J’ai tout de même quelques avantages. Heureusement. Enfin en attendant je suis là, cloué dans ce lit. J’ai quand même failli y passer. Ma petite chatte est là, câline, attentionnée. Pas très viril. Je me demande qui a bien pu faire le coup. Un malade. Un psychopathe. Apparemment, c’est un connaisseur. On ne sait pas d’où la balle est venue. Rien sur les caméras. Aucun suspect. Une vengeance divine ? Il faut dire que j’ai pu me faire pas mal d’ennemis… Enfin, l’essentiel est là. Je suis en vie. Avec ma petite chatte. La balle aurait aussi pu la toucher. Enfin, j’en aurais retrouvé une… Grande, brune. Ou j’aurais rappelé l’Autre. Cette autre qui a hantée ma vie, mon inconscient, qui restera toujours dans mon esprit, reine de mes fantasmes, de ma jouissance. Salope. Elle s’est cassée à New York. Ne répond pas à mes messages. A mes appels. Tant pis. Elle l’aura voulu. Sale garce. Dans la brume qui m’entoure, je souris à ma brune. Ma petite chatte. Elle me tend un autre flamby. Me nourrit à la cuillère. Maladroitement, une cuillère vient s’écraser sur le drap blanc. Gicle. Du sperme. Putain, fais gaffe. Essuie. Lèche. Pas très douée quand même… Pour l’instant, je suis dans ces draps. Mon rétablissement n’est pas encore officiel. Je ne sais pas si j’arriverais à redevenir celui que j’étais. Partout où j’irai, j’aurais peur je pense. En fait, je suis un vrai trouillard. Je l’ai toujours été. Je suis un branleur. Je n’ai pas de couilles.

 

Barbara HEBRARD

La Haine du matin - Ernest COLLOPE

8h45. Il monte dans la rame. Sûrement dix minutes de retard pour aller au bureau. Déjà, le métro est plus vide que d’habitude. Il n’a pas eu besoin de s’écraser contre un autre type en costume-cravate pour pouvoir entrer.
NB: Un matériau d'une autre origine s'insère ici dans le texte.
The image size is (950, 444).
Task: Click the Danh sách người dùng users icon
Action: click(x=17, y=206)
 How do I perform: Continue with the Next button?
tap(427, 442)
            D’habitude, pas besoin de s’accrocher à une barre pour ne pas tomber quand le train démarre : le type en costume-cravate à sa gauche amortit le choc. Tous les autres types en costume-cravate amortissent le choc.

            Il s’accroche à la barre près de la porte pour amortir le choc. D’habitude, il ne sait pas quoi faire de son attaché-case, où le caser. Il doit se baisser avec difficulté pour le coincer entre ses pieds. Ou alors il n’y arrive pas, trop de monde. Il le laisse flotter entre les jambes et les fesses en serrant la poignée bien fort, pour ne pas le laisser couler sur les corps glissants. Il regarde autour de lui : est-ce que quelqu’un a une tête à vouloir le voler ? Calvities, crânes chauves et visages fermés. Non, ça a l’air bon.
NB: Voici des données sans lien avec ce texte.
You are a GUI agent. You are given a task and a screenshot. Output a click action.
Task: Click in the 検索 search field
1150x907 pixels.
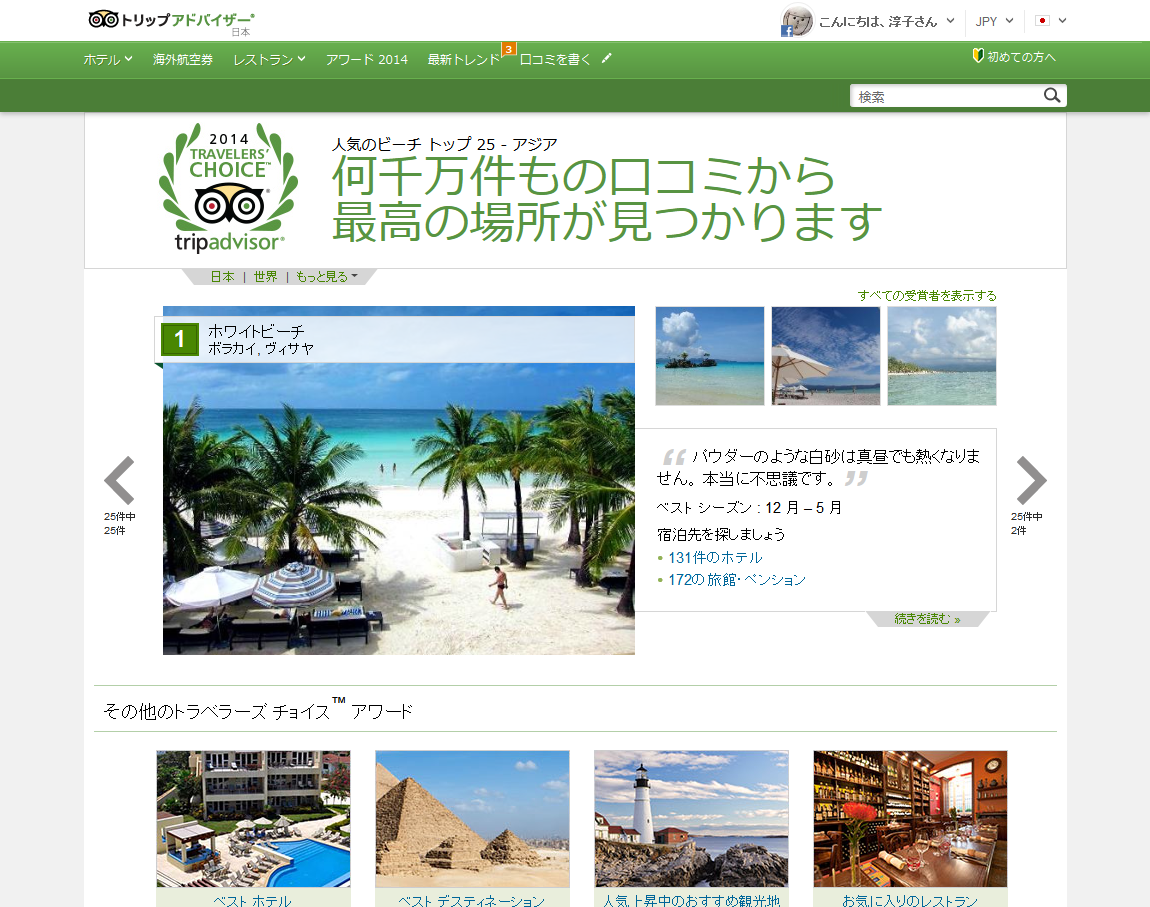[x=945, y=96]
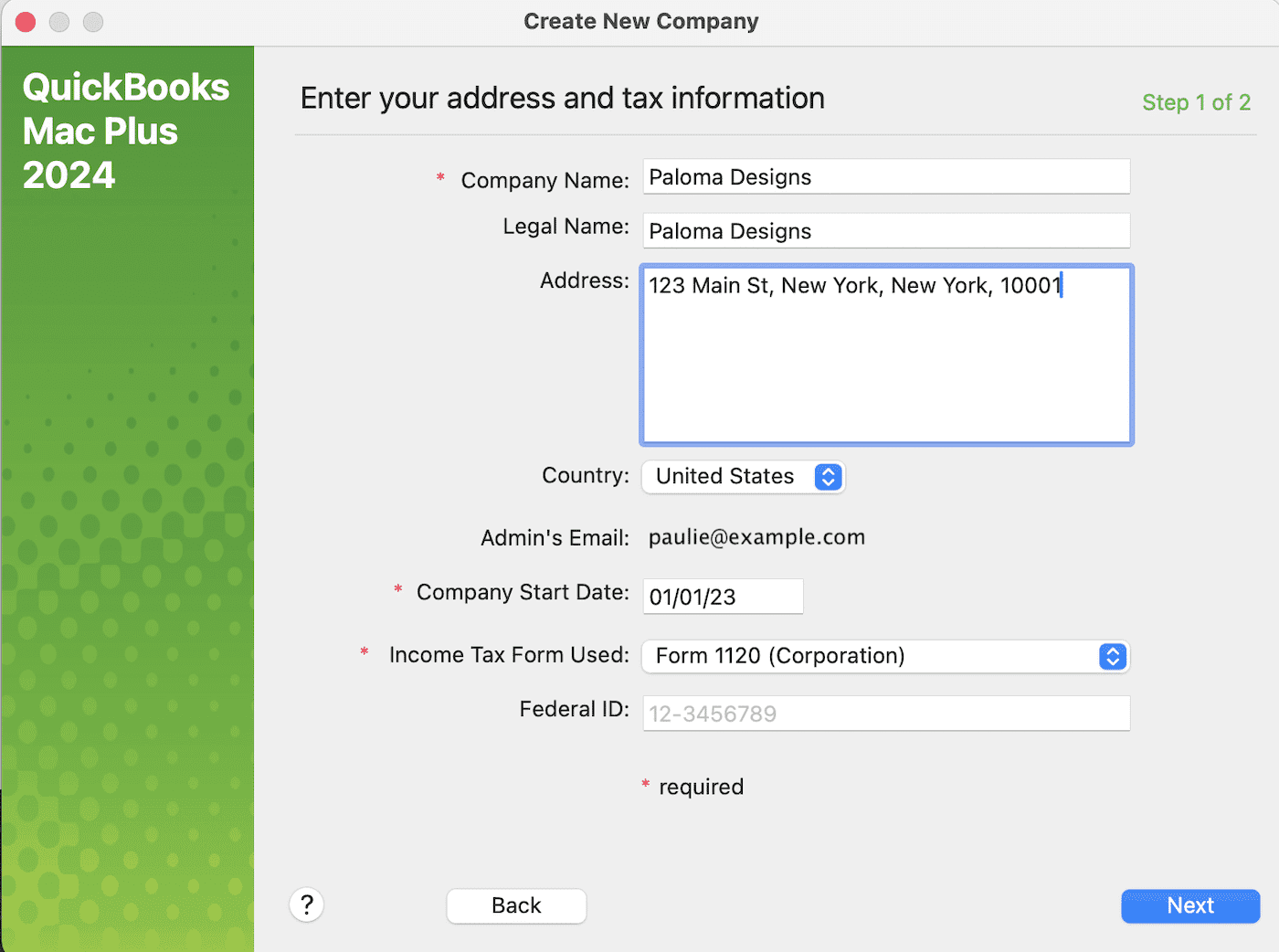Image resolution: width=1279 pixels, height=952 pixels.
Task: Click the 'Create New Company' window title
Action: (640, 21)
            Aujourd’hui, pas la peine de s’embarrasser. Il pose la mallette par terre, l’appuie sur sa cheville gauche. Il relève la tête. D’habitude il commence déjà à transpirer. Tout le monde transpire. Les chemises collent à la peau. Les cravates se froissent. La sueur coule sous les cheveux. Les mains moites se frôlent et s’évitent. Le type, derrière, lui expire sur la nuque.

            D’habitude, en entrant dans le métro, j’éprouve quelques difficultés à me sentir comme l’être humain que je suis pourtant censé être. Serrés comme des sardines, on dit serrés comme des sardines, mais ça n’est pas ça. On n’est pas serré, on n’est pas. Prendre conscience de façon palpable, immédiate, qu’on n’est qu’un échantillon de cette grosse viande humide enfournée dans la boîte du métro. La viande humide que sont tous ces gens collés les uns aux autres, et dont je ne suis qu’une partie. Mes jambes, mes bras, tout ça, ça n’est qu’une partie du gros morceau de viande. Je ne peux pas bouger mes jambes, je ne peux pas bouger mes bras, je ne fais que les regarder. Je me regarde. Il. Dans la boîte du métro. Mais ce n’est pas une boîte. C’est plutôt comme un emballage en plastique fin. Collant. Glissant. Qui se froisse dans les virages et qui couine sur les rails en ralentissant pour s’arrêter à la station suivante. Et les bouts de la viande s’accrochent sur le plastique mou pour ne pas tomber. Ils ont chaud tout d’un coup. Ca fait du jus de transpiration.

Aujourd’hui, il ne transpire pas. Pas de corps en nage pour l’empêcher de sentir la puanteur des égouts. La foule des bureaux est déjà passée : un petit monde réglé au chronomètre. Pourtant, il ne peut pas s’asseoir. Il y a tout de même trop de monde. Mais ce n’est plus le même monde. Aujourd’hui, on ne lit pas le journal : on discute. Aujourd’hui, on ne regarde pas sa montre, anxieusement : on somnole.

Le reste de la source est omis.